Friday Roundup
This week, the World AIDS Conference met in Vienna. On the agenda: how bad criminal justice policy exacerbates the pandemic. Prisons have become a breeding ground for HIV, and the criminalization of drug addiction has fueled its spread. You can sign the Vienna Declaration, calling for “the incorporation of scientific evidence into illicit drug policies,” here. Meanwhile, poll data shows nearly two-thirds of Americans agree that the War on Drugs has been a failure. In other prison news:
- The Economist‘s sobering primer on the U.S. criminal justice system: “First, it puts too many people away for too long. Second, it criminalises acts that need not be criminalised.
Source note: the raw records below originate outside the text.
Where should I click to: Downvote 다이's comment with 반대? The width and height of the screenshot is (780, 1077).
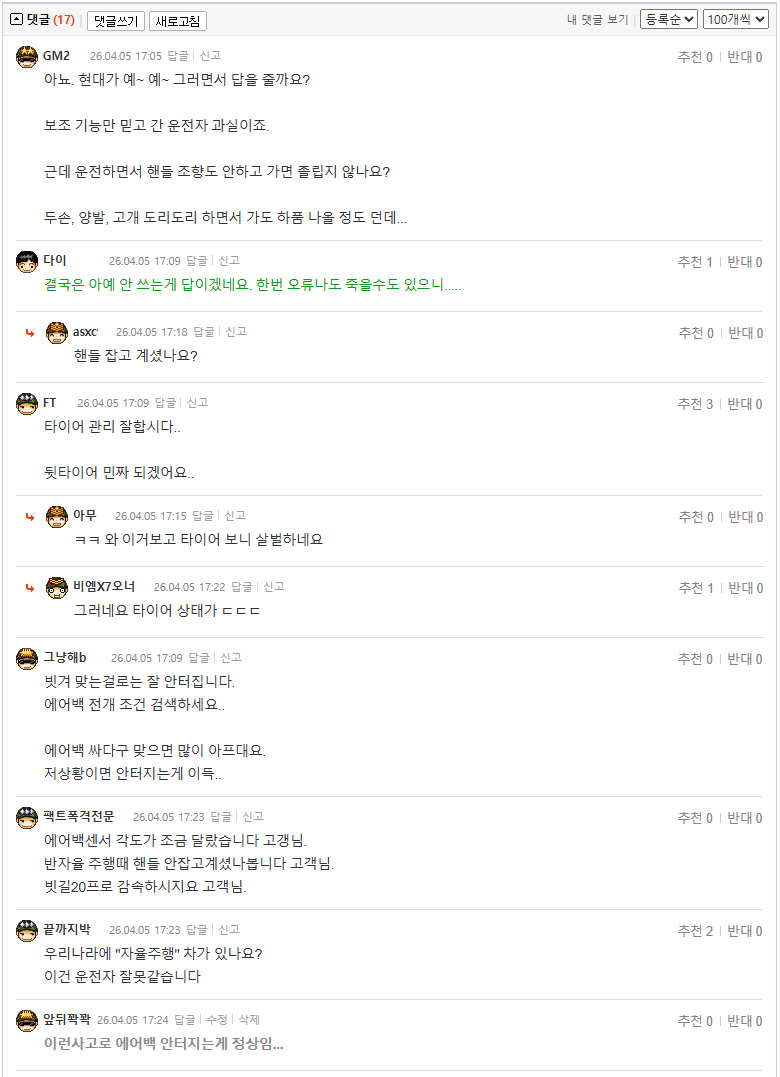(745, 262)
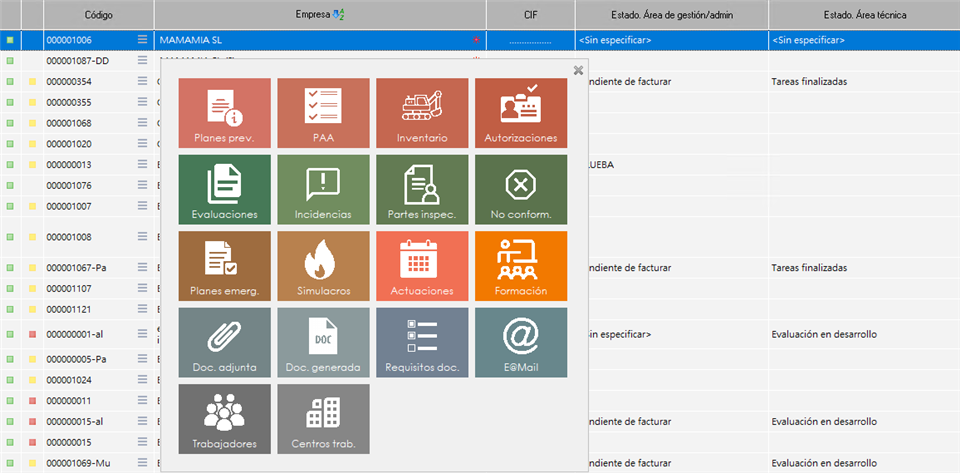Open the Evaluaciones tile
The height and width of the screenshot is (473, 960).
pos(224,190)
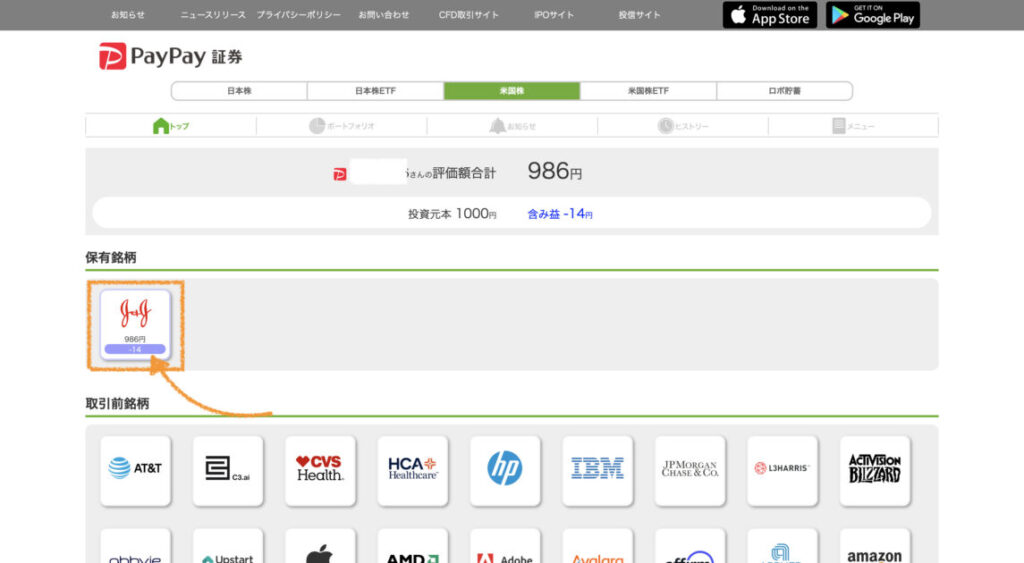1024x563 pixels.
Task: Select the AT&T stock tile
Action: pyautogui.click(x=135, y=469)
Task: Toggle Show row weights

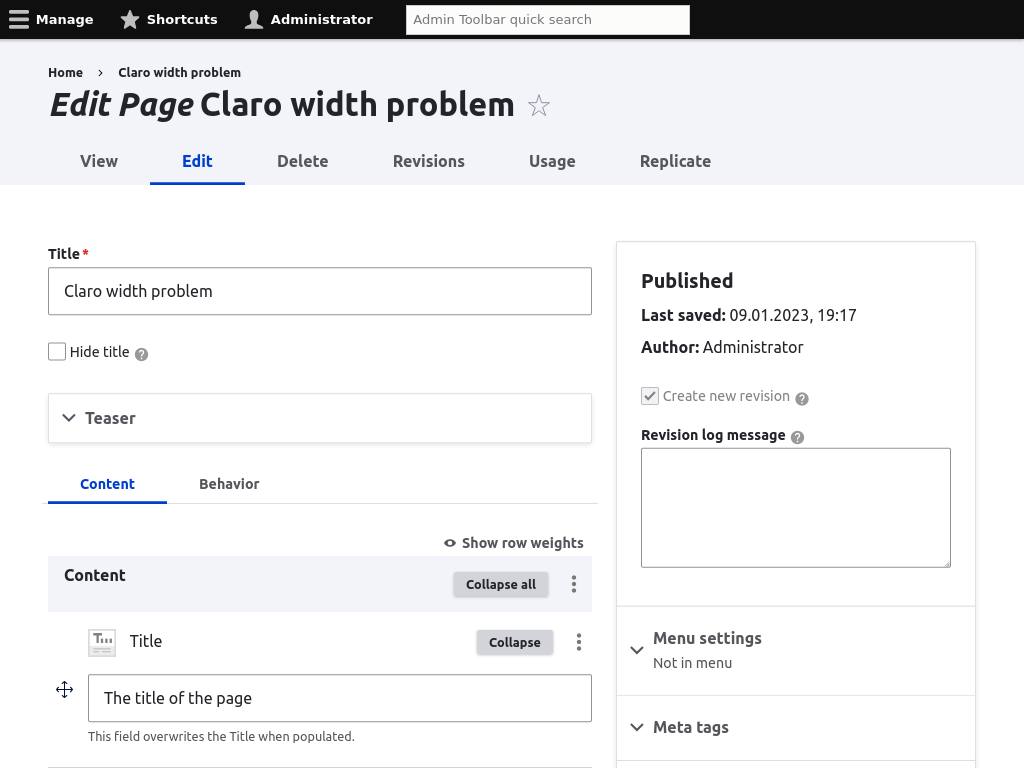Action: [x=514, y=543]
Third, it is unpredictable.”
- Now on HBO2: “A view of prison life—from the inside.” (Specifically, from a contraband video camera.)
- Georgia: The Southern Center for Human Rights launches the Damon Lee Project for Accountability and Transparency in the Criminal Justice System, named for an inmate who was beaten to death.
- Louisiana: BP takes advantage of having spilled its oil in the state with the world’s highest incarceration rate, and hires inmate labor for its clean-up crew; coastal residents and the NAACP complain.
- Also in Louisiana: New report calls for reforms to protect LGBT youth from abuse in the Pelican State’s notorious juvenile prisons.
- Update on Montana teenager in solitary confinement; the boy has attempted suicide several times.
- Nevada settles with ACLU in lawsuit over medical care at Ely State Prison. Among other things, inmates complained that they were not receiving needed prescriptions or treatment for chronic illnesses.